About this task
Below are some records; output all of them exactly as they read.

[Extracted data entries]
+ + + + +
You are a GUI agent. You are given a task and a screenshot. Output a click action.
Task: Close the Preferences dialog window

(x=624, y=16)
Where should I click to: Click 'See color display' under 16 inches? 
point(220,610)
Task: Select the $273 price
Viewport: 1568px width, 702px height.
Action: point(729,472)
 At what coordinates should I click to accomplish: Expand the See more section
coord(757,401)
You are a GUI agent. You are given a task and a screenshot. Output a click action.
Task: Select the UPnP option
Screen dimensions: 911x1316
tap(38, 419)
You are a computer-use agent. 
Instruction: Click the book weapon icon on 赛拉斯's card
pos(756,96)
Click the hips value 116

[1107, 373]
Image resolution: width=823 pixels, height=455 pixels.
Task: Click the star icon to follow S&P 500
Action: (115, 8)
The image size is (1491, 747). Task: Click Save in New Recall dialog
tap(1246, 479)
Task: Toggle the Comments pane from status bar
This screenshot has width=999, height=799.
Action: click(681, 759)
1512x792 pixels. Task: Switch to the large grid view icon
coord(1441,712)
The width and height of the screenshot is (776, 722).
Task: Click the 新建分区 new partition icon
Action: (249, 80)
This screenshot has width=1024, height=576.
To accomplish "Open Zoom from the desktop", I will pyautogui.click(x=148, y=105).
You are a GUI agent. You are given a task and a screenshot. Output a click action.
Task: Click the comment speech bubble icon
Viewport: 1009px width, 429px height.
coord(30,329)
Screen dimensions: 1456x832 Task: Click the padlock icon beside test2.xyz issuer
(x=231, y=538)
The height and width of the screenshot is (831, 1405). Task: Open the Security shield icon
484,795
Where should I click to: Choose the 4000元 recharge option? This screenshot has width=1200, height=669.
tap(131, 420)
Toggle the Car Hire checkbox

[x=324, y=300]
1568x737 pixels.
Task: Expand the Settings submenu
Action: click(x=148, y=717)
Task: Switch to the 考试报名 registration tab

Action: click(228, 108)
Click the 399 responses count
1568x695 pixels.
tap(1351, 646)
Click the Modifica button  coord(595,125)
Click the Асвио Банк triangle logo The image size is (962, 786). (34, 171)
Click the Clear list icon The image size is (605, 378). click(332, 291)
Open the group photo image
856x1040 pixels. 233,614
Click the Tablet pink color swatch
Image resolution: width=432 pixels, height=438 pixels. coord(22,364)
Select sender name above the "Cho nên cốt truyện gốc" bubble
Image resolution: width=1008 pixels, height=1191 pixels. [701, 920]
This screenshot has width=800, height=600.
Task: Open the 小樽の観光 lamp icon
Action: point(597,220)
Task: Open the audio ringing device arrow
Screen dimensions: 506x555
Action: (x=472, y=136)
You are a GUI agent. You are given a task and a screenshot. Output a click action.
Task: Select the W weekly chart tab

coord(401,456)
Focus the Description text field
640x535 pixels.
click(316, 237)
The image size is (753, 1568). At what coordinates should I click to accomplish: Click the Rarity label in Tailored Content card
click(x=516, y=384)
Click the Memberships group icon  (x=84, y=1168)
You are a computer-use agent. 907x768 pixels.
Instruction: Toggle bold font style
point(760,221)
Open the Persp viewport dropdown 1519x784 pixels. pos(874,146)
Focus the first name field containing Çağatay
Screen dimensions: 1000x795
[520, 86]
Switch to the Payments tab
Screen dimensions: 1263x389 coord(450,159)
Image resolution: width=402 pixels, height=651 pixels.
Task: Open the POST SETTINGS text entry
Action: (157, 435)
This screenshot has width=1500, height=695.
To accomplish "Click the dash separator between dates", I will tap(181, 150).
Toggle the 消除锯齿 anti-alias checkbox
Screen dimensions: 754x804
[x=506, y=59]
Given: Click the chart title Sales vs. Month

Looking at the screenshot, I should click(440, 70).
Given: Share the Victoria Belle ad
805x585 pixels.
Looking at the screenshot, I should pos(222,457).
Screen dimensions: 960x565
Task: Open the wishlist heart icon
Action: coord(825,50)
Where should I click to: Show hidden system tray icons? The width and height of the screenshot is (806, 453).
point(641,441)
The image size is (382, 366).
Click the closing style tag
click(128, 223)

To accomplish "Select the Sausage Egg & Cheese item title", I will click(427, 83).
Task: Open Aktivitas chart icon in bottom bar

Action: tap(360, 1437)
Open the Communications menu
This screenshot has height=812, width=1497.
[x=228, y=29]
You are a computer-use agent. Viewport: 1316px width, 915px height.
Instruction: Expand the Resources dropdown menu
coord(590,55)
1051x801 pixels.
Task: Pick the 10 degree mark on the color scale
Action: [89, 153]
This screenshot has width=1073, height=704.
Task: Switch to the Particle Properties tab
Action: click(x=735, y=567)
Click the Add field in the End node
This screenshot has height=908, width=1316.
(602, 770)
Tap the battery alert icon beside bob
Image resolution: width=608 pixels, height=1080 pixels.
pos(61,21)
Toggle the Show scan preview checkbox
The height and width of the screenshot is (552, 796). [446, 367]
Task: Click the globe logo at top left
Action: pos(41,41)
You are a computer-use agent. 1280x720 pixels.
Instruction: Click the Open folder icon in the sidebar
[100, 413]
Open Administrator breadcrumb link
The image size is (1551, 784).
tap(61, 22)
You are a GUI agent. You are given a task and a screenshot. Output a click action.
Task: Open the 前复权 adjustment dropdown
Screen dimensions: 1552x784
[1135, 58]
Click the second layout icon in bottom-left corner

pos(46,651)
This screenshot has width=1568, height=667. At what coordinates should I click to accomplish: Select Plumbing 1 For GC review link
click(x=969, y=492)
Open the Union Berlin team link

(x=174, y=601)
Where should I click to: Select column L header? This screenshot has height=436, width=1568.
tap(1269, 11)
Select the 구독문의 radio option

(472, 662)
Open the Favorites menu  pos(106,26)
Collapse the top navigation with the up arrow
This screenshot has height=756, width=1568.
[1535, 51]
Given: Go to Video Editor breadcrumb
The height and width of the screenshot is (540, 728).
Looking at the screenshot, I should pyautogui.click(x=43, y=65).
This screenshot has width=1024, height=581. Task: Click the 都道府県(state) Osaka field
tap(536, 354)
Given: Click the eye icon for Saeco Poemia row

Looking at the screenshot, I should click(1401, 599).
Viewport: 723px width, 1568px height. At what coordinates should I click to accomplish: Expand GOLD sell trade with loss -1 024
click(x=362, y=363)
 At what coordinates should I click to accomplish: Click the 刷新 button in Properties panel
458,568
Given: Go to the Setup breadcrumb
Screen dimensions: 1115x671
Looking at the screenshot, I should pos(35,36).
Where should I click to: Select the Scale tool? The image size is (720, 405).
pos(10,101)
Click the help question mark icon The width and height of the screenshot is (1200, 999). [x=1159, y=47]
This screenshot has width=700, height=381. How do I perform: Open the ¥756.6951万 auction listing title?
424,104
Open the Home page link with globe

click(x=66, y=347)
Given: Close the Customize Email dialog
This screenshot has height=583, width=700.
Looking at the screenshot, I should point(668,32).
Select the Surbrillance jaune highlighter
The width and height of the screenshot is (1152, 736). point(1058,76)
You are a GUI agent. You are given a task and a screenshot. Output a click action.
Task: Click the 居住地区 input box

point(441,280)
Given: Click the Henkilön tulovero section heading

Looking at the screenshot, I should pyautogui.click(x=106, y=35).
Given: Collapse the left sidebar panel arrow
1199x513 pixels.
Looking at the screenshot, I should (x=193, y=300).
+ + + + +
Task answer
You are a GUI agent. You are given a task and a screenshot. Output a click action.
Task: Close the Preferences dialog window

(x=624, y=16)
Where should I click to: Click 'See color display' under 16 inches? 
point(220,610)
Task: Select the $273 price
Viewport: 1568px width, 702px height.
Action: point(729,472)
 At what coordinates should I click to accomplish: Expand the See more section
coord(757,401)
You are a GUI agent. You are given a task and a screenshot. Output a click action.
Task: Select the UPnP option
Screen dimensions: 911x1316
tap(38, 419)
You are a computer-use agent. 
Instruction: Click the book weapon icon on 赛拉斯's card
pos(756,96)
Click the hips value 116

[1107, 373]
Image resolution: width=823 pixels, height=455 pixels.
Task: Click the star icon to follow S&P 500
Action: (115, 8)
The image size is (1491, 747). Task: Click Save in New Recall dialog
tap(1246, 479)
Task: Toggle the Comments pane from status bar
This screenshot has width=999, height=799.
Action: click(681, 759)
1512x792 pixels. Task: Switch to the large grid view icon
coord(1441,712)
The width and height of the screenshot is (776, 722).
Task: Click the 新建分区 new partition icon
Action: (249, 80)
This screenshot has width=1024, height=576.
To accomplish "Open Zoom from the desktop", I will pyautogui.click(x=148, y=105).
You are a GUI agent. You are given a task and a screenshot. Output a click action.
Task: Click the comment speech bubble icon
Viewport: 1009px width, 429px height.
coord(30,329)
Screen dimensions: 1456x832 Task: Click the padlock icon beside test2.xyz issuer
(x=231, y=538)
The height and width of the screenshot is (831, 1405). Task: Open the Security shield icon
484,795
Where should I click to: Choose the 4000元 recharge option? This screenshot has width=1200, height=669.
tap(131, 420)
Toggle the Car Hire checkbox

[x=324, y=300]
1568x737 pixels.
Task: Expand the Settings submenu
Action: click(x=148, y=717)
Task: Switch to the 考试报名 registration tab

Action: click(228, 108)
Click the 399 responses count
1568x695 pixels.
tap(1351, 646)
Click the Modifica button  coord(595,125)
Click the Асвио Банк triangle logo The image size is (962, 786). (34, 171)
Click the Clear list icon The image size is (605, 378). click(332, 291)
Open the group photo image
856x1040 pixels. 233,614
Click the Tablet pink color swatch
Image resolution: width=432 pixels, height=438 pixels. coord(22,364)
Select sender name above the "Cho nên cốt truyện gốc" bubble
Image resolution: width=1008 pixels, height=1191 pixels. [701, 920]
This screenshot has width=800, height=600.
Task: Open the 小樽の観光 lamp icon
Action: point(597,220)
Task: Open the audio ringing device arrow
Screen dimensions: 506x555
Action: (x=472, y=136)
You are a GUI agent. You are given a task and a screenshot. Output a click action.
Task: Select the W weekly chart tab

coord(401,456)
Focus the Description text field
640x535 pixels.
click(316, 237)
The image size is (753, 1568). At what coordinates should I click to accomplish: Click the Rarity label in Tailored Content card
click(x=516, y=384)
Click the Memberships group icon  (x=84, y=1168)
You are a computer-use agent. 907x768 pixels.
Instruction: Toggle bold font style
point(760,221)
Open the Persp viewport dropdown 1519x784 pixels. pos(874,146)
Focus the first name field containing Çağatay
Screen dimensions: 1000x795
[520, 86]
Switch to the Payments tab
Screen dimensions: 1263x389 coord(450,159)
Image resolution: width=402 pixels, height=651 pixels.
Task: Open the POST SETTINGS text entry
Action: (157, 435)
This screenshot has width=1500, height=695.
To accomplish "Click the dash separator between dates", I will tap(181, 150).
Toggle the 消除锯齿 anti-alias checkbox
Screen dimensions: 754x804
[x=506, y=59]
Given: Click the chart title Sales vs. Month

Looking at the screenshot, I should click(440, 70).
Given: Share the Victoria Belle ad
805x585 pixels.
Looking at the screenshot, I should pos(222,457).
Screen dimensions: 960x565
Task: Open the wishlist heart icon
Action: coord(825,50)
Where should I click to: Show hidden system tray icons? The width and height of the screenshot is (806, 453).
point(641,441)
The image size is (382, 366).
Click the closing style tag
click(128, 223)

To accomplish "Select the Sausage Egg & Cheese item title", I will click(427, 83).
Task: Open Aktivitas chart icon in bottom bar

Action: tap(360, 1437)
Open the Communications menu
This screenshot has height=812, width=1497.
[x=228, y=29]
You are a computer-use agent. Viewport: 1316px width, 915px height.
Instruction: Expand the Resources dropdown menu
coord(590,55)
1051x801 pixels.
Task: Pick the 10 degree mark on the color scale
Action: [89, 153]
This screenshot has width=1073, height=704.
Task: Switch to the Particle Properties tab
Action: click(x=735, y=567)
Click the Add field in the End node
This screenshot has height=908, width=1316.
(602, 770)
Tap the battery alert icon beside bob
Image resolution: width=608 pixels, height=1080 pixels.
pos(61,21)
Toggle the Show scan preview checkbox
The height and width of the screenshot is (552, 796). [446, 367]
Task: Click the globe logo at top left
Action: pos(41,41)
You are a computer-use agent. 1280x720 pixels.
Instruction: Click the Open folder icon in the sidebar
[100, 413]
Open Administrator breadcrumb link
The image size is (1551, 784).
tap(61, 22)
You are a GUI agent. You are given a task and a screenshot. Output a click action.
Task: Open the 前复权 adjustment dropdown
Screen dimensions: 1552x784
[1135, 58]
Click the second layout icon in bottom-left corner

pos(46,651)
This screenshot has width=1568, height=667. At what coordinates should I click to accomplish: Select Plumbing 1 For GC review link
click(x=969, y=492)
Open the Union Berlin team link

(x=174, y=601)
Where should I click to: Select column L header? This screenshot has height=436, width=1568.
tap(1269, 11)
Select the 구독문의 radio option

(472, 662)
Open the Favorites menu  pos(106,26)
Collapse the top navigation with the up arrow
This screenshot has height=756, width=1568.
[1535, 51]
Given: Go to Video Editor breadcrumb
The height and width of the screenshot is (540, 728).
Looking at the screenshot, I should pyautogui.click(x=43, y=65).
This screenshot has width=1024, height=581. Task: Click the 都道府県(state) Osaka field
tap(536, 354)
Given: Click the eye icon for Saeco Poemia row

Looking at the screenshot, I should click(1401, 599).
Viewport: 723px width, 1568px height. At what coordinates should I click to accomplish: Expand GOLD sell trade with loss -1 024
click(x=362, y=363)
 At what coordinates should I click to accomplish: Click the 刷新 button in Properties panel
458,568
Given: Go to the Setup breadcrumb
Screen dimensions: 1115x671
Looking at the screenshot, I should pos(35,36).
Where should I click to: Select the Scale tool? The image size is (720, 405).
pos(10,101)
Click the help question mark icon The width and height of the screenshot is (1200, 999). [x=1159, y=47]
This screenshot has width=700, height=381. How do I perform: Open the ¥756.6951万 auction listing title?
424,104
Open the Home page link with globe

click(x=66, y=347)
Given: Close the Customize Email dialog
This screenshot has height=583, width=700.
Looking at the screenshot, I should point(668,32).
Select the Surbrillance jaune highlighter
The width and height of the screenshot is (1152, 736). point(1058,76)
You are a GUI agent. You are given a task and a screenshot. Output a click action.
Task: Click the 居住地区 input box

point(441,280)
Given: Click the Henkilön tulovero section heading

Looking at the screenshot, I should pyautogui.click(x=106, y=35).
Given: Collapse the left sidebar panel arrow
1199x513 pixels.
Looking at the screenshot, I should (x=193, y=300).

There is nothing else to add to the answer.